The curator and architect of the 26th Bienal therefore devoted special attention to the allocation of space. Conceptual, aesthetic and technical criteria were taken into account. The point of departure for all the ideas was the architecture of the building itself, which suggests a spatial grouping of media. The spacious ground floor, with a ceiling height of over seven meters and panoramic view of Ibirapuera Park, is particularly suitable for a sculpture park with large, free-standing three-dimensional works. The first half of the second floor offers ideal conditions for a salon of painting, thanks to the favorable light that comes in from the east and west and, diffusely, from above and below. The second, darker half of this middle floor is perfect for a "multiplex" of video installations, a planetarium in which viewers can lose themselves, undisturbed, in the cosmos of digitally generated pictures.

This arrangement not only helps the visitors to keep their bearings, but also makes it easier to reach a critical mass within each medium. Various gravitational centers with their respective specific aesthetic "temperatures" thus develop in the building. Crescendi and diminuendi alternate abruptly.

The weight and down-to-earthness of the sculptures on the ground floor is offset by the ethereal lightness in the salon of painting. In the central vault, sculptures by Artur Barrio, Cai Guo Quiang and David Batchelor strive upward through the space of all three floors, strengthening a feeling of cohesion between the individual parts of the exhibition. This vertical axis leads from the ruins of the earth to the elegant salon of painterly refinement, and finally to the airy heights of artificially created images.
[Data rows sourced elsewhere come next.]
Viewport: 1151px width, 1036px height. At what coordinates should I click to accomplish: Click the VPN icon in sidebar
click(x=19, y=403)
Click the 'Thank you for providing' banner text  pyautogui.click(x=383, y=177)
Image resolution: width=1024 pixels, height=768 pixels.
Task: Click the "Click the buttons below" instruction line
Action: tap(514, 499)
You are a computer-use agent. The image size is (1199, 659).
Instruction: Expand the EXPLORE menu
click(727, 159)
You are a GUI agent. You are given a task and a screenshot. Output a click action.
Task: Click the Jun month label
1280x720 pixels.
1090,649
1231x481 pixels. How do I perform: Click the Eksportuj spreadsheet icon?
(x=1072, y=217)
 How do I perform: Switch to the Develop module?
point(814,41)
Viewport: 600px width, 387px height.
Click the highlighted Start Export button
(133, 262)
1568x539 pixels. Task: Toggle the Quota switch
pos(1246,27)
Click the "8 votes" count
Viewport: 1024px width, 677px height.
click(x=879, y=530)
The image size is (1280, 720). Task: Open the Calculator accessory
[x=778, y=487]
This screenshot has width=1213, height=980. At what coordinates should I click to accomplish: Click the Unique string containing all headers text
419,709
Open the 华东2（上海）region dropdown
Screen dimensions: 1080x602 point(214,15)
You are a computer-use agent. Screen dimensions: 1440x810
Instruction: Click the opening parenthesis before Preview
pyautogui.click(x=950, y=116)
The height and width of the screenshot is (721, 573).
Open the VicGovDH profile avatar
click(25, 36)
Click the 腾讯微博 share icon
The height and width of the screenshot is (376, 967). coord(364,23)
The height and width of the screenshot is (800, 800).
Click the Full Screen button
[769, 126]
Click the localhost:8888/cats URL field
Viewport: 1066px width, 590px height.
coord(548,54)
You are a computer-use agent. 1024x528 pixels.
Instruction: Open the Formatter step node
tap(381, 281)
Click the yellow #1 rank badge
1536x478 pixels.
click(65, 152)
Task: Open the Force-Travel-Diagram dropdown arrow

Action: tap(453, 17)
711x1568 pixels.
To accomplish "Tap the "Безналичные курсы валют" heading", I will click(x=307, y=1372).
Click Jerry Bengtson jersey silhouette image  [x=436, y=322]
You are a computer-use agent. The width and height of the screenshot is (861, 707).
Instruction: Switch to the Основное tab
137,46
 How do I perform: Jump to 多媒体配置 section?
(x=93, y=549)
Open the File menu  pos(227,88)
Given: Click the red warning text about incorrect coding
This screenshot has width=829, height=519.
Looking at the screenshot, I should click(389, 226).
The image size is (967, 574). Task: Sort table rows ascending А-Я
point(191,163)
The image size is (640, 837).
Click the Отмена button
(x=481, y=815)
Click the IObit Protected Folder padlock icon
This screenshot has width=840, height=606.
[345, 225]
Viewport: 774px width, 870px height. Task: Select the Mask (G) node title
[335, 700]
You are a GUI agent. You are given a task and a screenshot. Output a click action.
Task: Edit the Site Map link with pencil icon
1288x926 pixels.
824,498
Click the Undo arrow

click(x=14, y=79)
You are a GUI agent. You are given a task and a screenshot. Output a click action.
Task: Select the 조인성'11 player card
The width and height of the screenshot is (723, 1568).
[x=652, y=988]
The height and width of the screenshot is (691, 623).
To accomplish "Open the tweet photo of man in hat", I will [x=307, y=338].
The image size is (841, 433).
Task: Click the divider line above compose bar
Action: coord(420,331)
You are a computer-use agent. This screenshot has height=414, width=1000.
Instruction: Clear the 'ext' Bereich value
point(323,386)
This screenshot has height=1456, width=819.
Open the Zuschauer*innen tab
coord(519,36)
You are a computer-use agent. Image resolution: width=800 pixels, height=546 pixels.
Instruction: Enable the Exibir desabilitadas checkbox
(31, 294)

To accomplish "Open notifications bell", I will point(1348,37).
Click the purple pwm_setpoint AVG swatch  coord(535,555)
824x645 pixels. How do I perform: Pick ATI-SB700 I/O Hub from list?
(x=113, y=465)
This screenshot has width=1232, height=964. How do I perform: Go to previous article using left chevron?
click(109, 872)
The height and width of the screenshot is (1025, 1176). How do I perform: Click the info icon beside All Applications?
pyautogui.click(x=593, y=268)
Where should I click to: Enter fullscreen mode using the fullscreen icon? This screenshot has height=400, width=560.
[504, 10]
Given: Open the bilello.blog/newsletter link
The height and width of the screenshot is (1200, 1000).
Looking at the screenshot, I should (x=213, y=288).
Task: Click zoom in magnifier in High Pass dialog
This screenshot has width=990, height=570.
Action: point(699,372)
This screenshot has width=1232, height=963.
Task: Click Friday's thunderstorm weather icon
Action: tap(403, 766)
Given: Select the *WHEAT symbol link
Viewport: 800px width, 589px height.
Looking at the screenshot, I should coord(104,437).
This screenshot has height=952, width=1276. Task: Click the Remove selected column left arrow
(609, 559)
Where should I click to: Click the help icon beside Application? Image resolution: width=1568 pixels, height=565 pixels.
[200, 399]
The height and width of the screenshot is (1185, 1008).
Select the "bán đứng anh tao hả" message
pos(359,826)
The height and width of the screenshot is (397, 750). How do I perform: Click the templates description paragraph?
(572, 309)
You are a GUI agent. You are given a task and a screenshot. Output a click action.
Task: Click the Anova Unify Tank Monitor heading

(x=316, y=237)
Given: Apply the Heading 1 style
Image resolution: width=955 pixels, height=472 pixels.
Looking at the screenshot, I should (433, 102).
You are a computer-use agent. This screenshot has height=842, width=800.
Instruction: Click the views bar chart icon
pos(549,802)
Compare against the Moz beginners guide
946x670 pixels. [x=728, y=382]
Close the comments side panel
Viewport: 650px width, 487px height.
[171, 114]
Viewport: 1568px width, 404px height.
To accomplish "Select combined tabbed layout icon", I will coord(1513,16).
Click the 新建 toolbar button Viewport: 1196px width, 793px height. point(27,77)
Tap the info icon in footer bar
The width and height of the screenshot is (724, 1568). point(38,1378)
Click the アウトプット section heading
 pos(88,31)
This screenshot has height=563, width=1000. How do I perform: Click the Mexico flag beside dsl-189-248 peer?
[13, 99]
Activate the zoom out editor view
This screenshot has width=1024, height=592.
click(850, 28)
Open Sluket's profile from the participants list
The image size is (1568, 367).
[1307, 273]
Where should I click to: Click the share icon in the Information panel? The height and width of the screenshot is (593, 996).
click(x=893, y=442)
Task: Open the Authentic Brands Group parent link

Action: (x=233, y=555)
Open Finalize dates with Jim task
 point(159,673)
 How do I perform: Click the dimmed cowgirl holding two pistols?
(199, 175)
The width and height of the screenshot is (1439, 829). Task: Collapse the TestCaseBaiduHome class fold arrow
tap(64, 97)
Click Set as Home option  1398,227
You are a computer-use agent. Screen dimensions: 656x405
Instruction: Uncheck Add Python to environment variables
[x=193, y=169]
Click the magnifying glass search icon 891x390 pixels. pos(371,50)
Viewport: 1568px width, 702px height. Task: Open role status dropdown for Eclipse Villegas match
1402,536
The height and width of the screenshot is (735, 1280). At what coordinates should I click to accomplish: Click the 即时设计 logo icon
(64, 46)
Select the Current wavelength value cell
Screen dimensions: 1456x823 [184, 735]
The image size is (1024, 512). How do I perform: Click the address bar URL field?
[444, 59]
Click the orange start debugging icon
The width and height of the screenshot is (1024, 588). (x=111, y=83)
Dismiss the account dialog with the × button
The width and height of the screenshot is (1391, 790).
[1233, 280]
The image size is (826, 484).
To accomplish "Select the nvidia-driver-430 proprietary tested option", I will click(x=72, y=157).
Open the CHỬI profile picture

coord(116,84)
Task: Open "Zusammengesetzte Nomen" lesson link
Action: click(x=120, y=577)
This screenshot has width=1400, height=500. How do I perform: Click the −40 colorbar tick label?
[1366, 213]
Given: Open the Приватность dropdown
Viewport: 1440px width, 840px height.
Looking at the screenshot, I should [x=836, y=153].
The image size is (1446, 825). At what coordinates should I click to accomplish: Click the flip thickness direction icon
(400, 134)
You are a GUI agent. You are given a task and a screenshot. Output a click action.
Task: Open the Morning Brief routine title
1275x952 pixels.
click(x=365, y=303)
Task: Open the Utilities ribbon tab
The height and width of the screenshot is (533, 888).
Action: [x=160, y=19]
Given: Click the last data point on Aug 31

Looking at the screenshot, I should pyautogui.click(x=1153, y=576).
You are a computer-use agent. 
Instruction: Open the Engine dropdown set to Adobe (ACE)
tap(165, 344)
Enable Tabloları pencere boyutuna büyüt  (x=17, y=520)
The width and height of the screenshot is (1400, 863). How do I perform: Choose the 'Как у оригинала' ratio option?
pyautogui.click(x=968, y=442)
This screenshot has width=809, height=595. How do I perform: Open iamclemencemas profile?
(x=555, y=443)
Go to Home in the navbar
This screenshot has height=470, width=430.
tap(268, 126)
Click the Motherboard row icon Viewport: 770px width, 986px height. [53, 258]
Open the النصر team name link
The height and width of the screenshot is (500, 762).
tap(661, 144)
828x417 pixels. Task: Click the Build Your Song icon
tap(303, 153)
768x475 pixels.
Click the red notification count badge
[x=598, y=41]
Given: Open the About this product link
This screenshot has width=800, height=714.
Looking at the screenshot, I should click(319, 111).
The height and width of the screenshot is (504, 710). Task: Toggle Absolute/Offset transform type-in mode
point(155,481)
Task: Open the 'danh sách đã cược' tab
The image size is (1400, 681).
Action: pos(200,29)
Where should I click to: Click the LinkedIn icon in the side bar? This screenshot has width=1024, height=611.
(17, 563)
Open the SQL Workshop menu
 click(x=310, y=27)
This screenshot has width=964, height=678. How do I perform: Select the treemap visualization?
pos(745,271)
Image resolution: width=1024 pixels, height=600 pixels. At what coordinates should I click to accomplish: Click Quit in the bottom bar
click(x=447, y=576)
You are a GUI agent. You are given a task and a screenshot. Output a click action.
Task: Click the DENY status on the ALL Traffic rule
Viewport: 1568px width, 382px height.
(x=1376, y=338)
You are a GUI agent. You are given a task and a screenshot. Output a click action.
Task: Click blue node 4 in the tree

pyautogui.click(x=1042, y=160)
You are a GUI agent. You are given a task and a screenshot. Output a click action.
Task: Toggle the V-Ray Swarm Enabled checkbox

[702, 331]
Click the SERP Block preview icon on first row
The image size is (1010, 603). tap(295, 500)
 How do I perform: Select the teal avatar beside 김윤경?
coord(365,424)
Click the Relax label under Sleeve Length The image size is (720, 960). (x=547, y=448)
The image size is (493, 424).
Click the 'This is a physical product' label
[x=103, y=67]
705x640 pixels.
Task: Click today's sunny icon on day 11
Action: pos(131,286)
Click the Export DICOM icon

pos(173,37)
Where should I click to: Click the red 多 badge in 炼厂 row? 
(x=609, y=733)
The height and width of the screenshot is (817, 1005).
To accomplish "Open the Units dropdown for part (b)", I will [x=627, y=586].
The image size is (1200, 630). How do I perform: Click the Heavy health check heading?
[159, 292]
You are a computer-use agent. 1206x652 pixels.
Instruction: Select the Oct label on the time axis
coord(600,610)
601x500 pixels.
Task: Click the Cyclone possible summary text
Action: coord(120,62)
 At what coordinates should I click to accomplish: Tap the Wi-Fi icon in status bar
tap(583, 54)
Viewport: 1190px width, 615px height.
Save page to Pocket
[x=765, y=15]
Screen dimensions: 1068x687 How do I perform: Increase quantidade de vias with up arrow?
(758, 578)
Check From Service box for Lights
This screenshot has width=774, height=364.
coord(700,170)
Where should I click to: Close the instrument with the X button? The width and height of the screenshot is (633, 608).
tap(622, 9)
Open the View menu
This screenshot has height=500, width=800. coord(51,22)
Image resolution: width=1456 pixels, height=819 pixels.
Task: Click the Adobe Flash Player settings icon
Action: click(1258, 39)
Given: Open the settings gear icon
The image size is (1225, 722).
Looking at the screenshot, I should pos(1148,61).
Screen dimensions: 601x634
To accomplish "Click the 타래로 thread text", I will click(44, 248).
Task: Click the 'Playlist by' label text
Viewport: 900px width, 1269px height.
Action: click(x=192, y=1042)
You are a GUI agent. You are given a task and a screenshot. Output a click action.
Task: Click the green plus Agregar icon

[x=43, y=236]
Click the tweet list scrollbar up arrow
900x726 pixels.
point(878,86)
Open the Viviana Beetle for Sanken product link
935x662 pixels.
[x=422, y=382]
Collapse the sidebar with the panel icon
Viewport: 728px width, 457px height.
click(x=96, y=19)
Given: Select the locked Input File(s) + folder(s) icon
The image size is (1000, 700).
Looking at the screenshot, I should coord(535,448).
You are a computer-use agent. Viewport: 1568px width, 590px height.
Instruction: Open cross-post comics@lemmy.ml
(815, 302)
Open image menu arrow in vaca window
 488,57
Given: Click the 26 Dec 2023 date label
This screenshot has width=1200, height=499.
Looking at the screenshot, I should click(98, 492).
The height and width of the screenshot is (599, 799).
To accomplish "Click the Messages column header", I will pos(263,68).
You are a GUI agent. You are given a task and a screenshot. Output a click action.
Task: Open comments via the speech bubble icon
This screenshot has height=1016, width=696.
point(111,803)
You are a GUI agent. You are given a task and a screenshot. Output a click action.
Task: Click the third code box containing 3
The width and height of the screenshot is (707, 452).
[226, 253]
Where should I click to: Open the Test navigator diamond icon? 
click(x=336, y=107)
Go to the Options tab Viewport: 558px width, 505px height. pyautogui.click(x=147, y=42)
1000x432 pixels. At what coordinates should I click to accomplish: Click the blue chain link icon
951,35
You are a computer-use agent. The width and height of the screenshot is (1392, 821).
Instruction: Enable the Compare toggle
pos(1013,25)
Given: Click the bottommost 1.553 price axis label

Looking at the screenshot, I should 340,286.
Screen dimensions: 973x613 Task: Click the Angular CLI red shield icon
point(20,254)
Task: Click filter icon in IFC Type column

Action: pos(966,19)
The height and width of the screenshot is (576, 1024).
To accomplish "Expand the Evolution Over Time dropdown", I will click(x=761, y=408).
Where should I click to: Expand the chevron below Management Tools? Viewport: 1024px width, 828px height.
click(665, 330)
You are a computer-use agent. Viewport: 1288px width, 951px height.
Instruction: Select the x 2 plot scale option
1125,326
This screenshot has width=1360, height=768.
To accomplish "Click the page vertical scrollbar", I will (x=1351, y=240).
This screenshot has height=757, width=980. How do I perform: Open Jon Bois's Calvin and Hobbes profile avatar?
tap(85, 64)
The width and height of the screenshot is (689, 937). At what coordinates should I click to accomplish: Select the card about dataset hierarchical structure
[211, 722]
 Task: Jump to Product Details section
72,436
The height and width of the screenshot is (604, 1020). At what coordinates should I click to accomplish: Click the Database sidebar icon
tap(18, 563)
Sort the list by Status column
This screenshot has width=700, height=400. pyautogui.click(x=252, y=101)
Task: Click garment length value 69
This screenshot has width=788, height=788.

In this setting, who is not reminded of a Brazilian Baroque city with all its contradictions? Niemeyer's elegant ramp quotes the grandiosely curved lines of Aleijadinho's São Francisco de Assis Chapel, while young Brazilian sculptors allude to the decline by way of precarious installations, for example in the form of the ramshackle Casa da Baronesa in Ouro Preto. The fragment was always the noblest material of Baroque creation. "Allegory is in the realm of thought what ruins are in the realm of things. Hence the Baroque veneration of the ruin." wrote Walter Benjamin in "Allegory and Tragedy".

Photography, which allows cross-references to painting, sculpture and video, forms a central connecting link between the other three techniques and runs like a thread through the entire exhibition. On the second floor it creates a fluid transition from painting to video. It is again photography that reveals surprising parallels in the choice of subject between artists from very different cultural regions, such as Alec Soth (USA), Zwelethu Mthetwa (South Africa), Simryn Gill (Australia) and Veronika Zapletalova (Czech Republic).

The dialogue between the Bienal and São Paulo

The designers of the exhibition did their best to avoid blocking the glass façades, thus ensuring visitors an open view of the São Paulo skyline and enabling a dialogue between the works of art and the city itself. Indeed, historically speaking, the Bienal and city are inseparable. They are mutually dependent - and very closely connected with the biggest modernization project that the South American continent has ever seen. Their growth followed the same rhythm; they both generated the same energy and were occasionally the victims of the same crises. In architecture, too, the city seems to have copied some of the distortions and uncertainties that originated in the art of the last few decades. Even today, the city of São Paulo still creates the impression of being a temporary exhibition, or, to phrase it better, a huge showroom with all kinds of provisional exhibits - menaced, as it were, by the hovering bronze wedge from Joseph Beuys's legendary installation Lightning with a Stag in its Glare (20th Bienal), like Kafka's giant fist over the Tower of Babel. It is certainly no coincidence that Brazilian art, whose strength has for many years lain in three-dimensional works, has repeatedly placed obstacles in the way of the city in the form of sculptures and installations, as a final warning against unbridled excursions into the unknown. They use durable material to counteract the city's feverish, volatile youthfulness with its soon-expired "use-by" date.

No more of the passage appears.